The records

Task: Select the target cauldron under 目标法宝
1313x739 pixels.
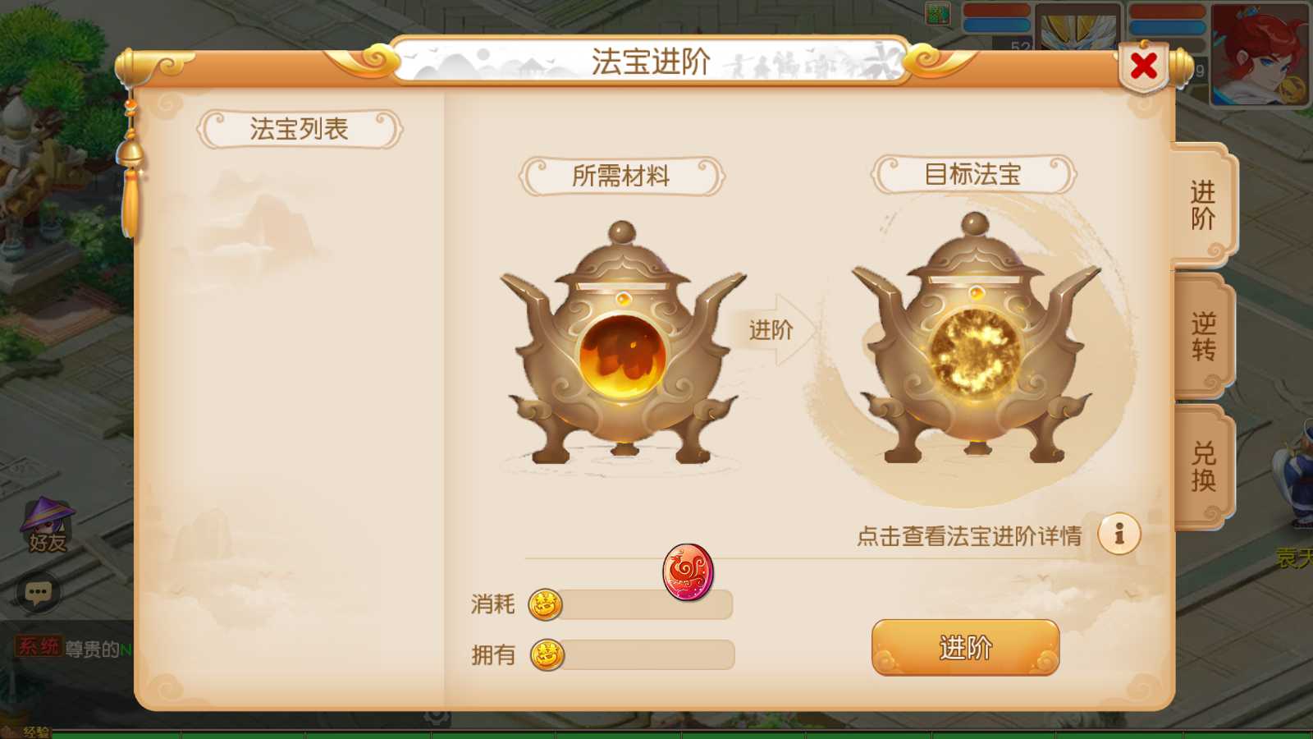Action: 976,338
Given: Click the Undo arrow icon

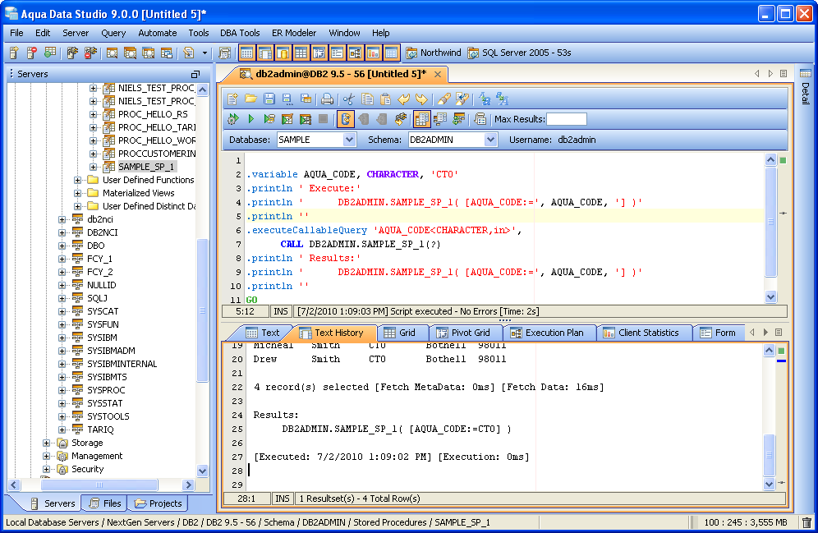Looking at the screenshot, I should 403,99.
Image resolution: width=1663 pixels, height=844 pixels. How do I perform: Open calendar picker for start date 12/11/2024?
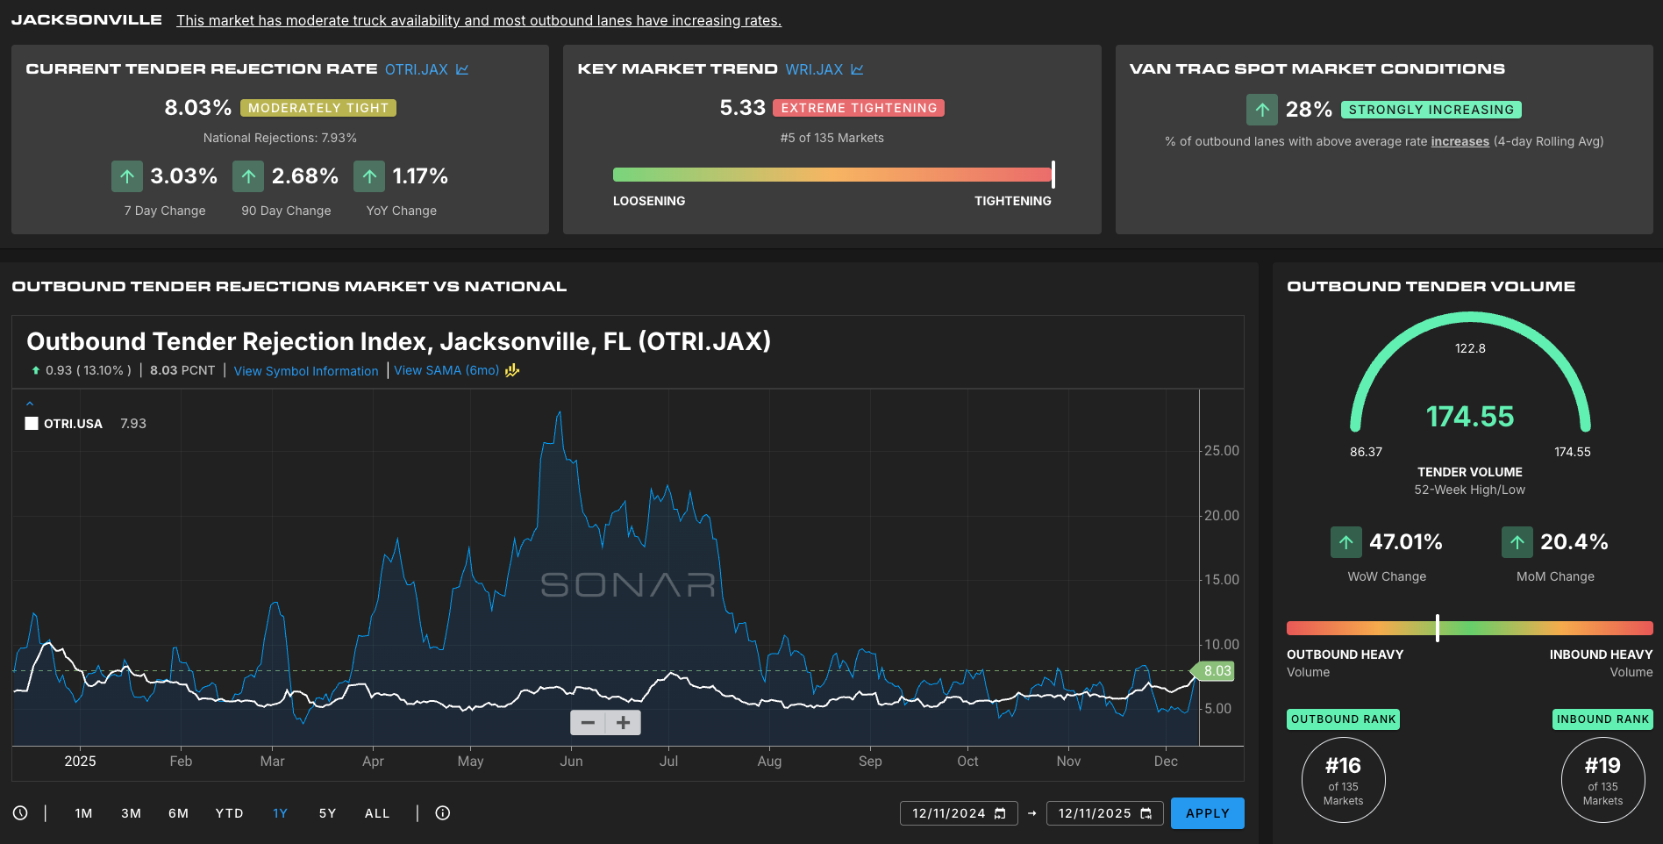coord(1000,814)
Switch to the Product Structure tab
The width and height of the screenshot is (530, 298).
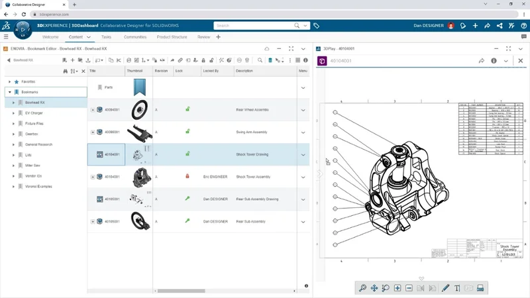click(172, 37)
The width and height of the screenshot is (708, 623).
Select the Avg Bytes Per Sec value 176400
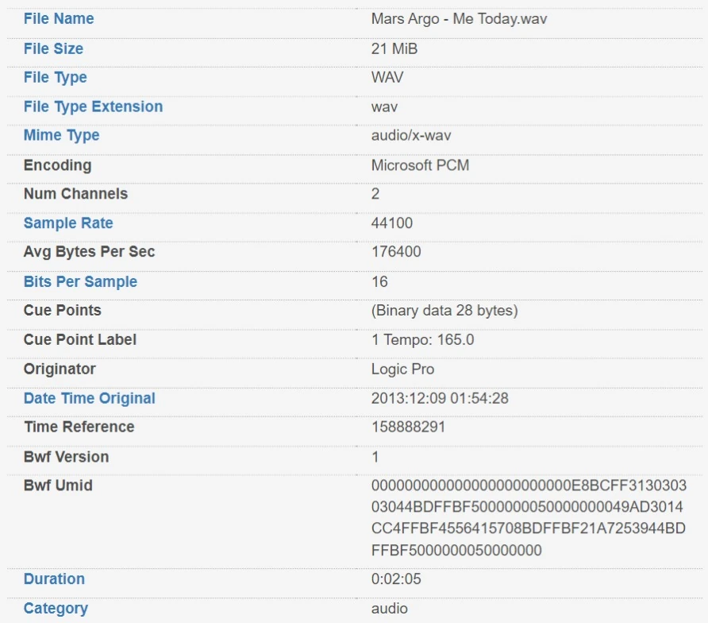[396, 252]
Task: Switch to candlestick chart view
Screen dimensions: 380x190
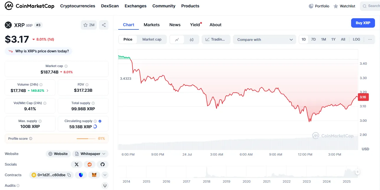Action: [192, 39]
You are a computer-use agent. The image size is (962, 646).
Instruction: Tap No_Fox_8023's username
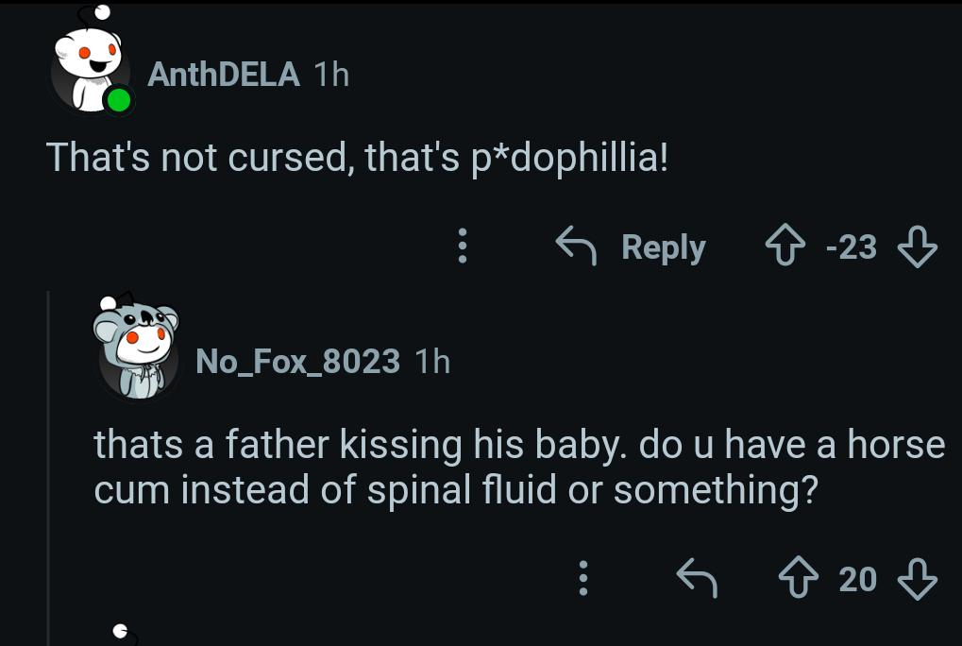pyautogui.click(x=296, y=361)
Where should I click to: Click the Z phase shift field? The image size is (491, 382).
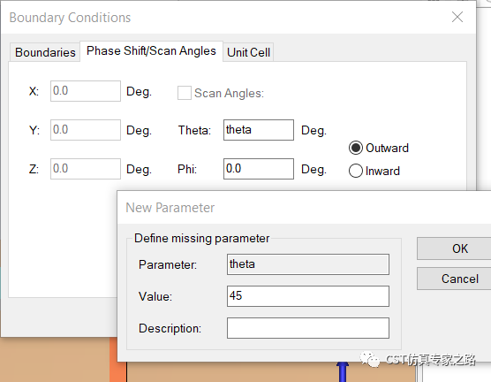[x=86, y=169]
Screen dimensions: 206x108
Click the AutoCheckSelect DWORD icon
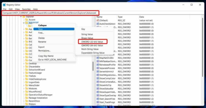coord(98,24)
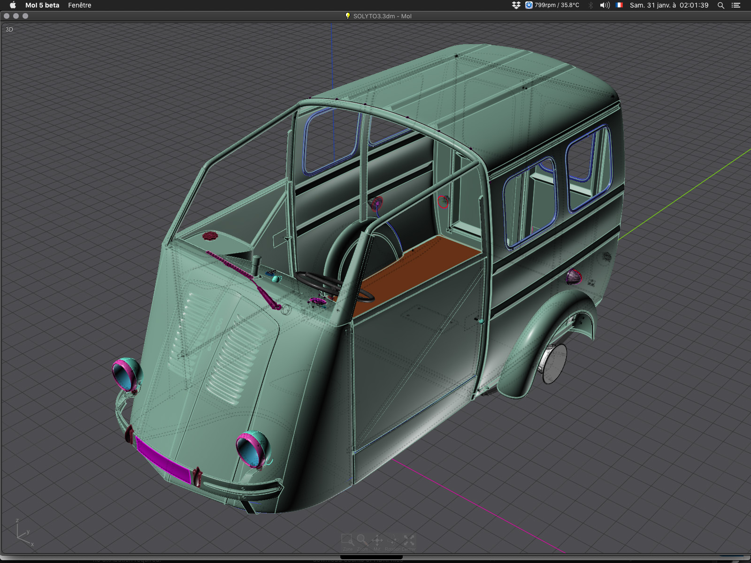Open the fan speed monitor status item

coord(552,5)
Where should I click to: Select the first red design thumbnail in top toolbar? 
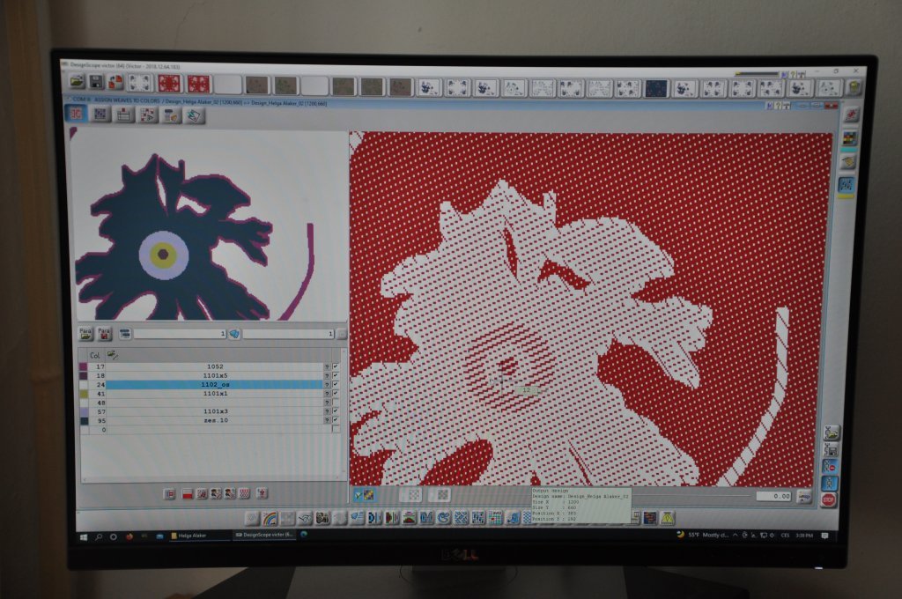(x=168, y=84)
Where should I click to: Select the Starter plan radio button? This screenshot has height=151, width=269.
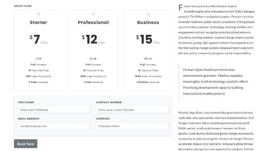click(39, 14)
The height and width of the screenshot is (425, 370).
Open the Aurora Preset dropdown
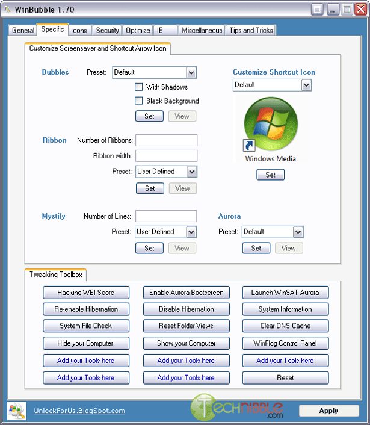(298, 232)
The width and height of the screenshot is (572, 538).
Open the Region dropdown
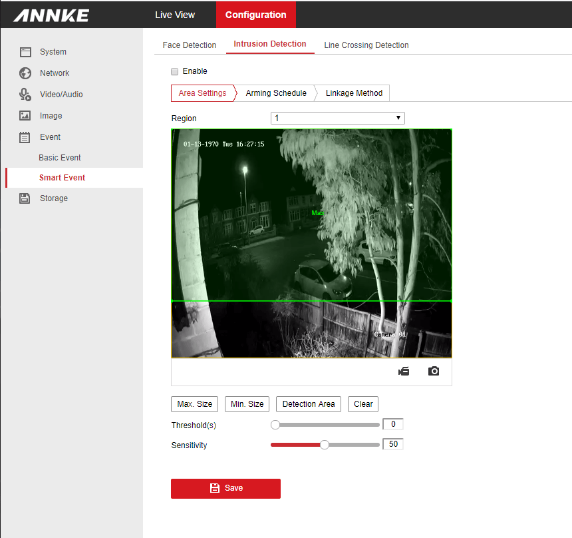click(337, 118)
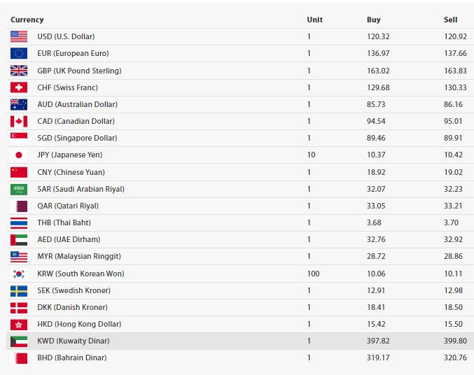Click the Canadian maple leaf flag icon
This screenshot has width=474, height=375.
(19, 122)
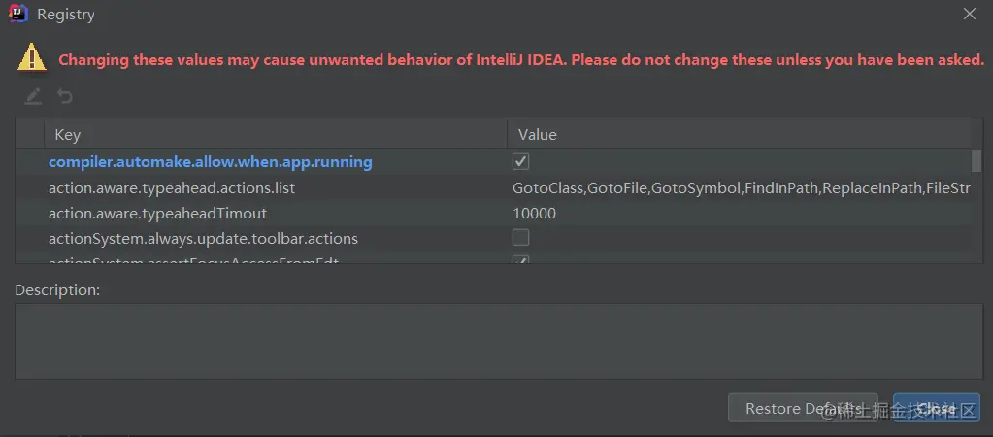Click the table's vertical scrollbar thumb

click(x=976, y=160)
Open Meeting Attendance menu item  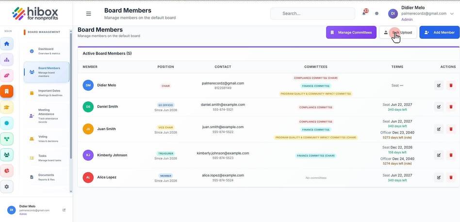point(47,116)
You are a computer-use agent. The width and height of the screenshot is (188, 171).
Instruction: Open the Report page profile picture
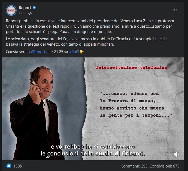click(x=11, y=10)
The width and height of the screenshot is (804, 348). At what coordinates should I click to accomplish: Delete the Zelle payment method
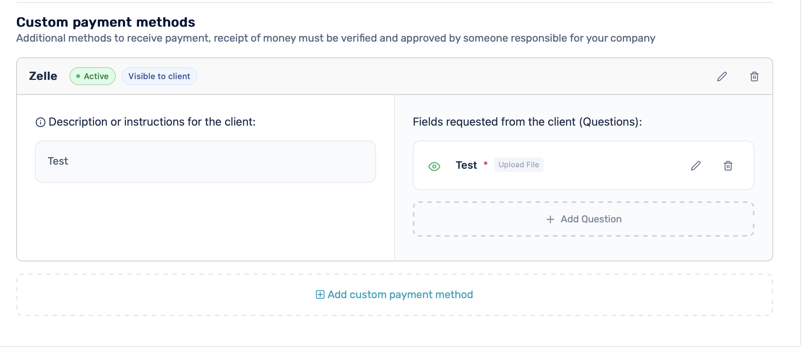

What is required
Return each line of the entries that holds the string "computer".

Exercise answer
You are a computer-use agent. The image size is (962, 646).
You are a computer-use agent. The width and height of the screenshot is (188, 171).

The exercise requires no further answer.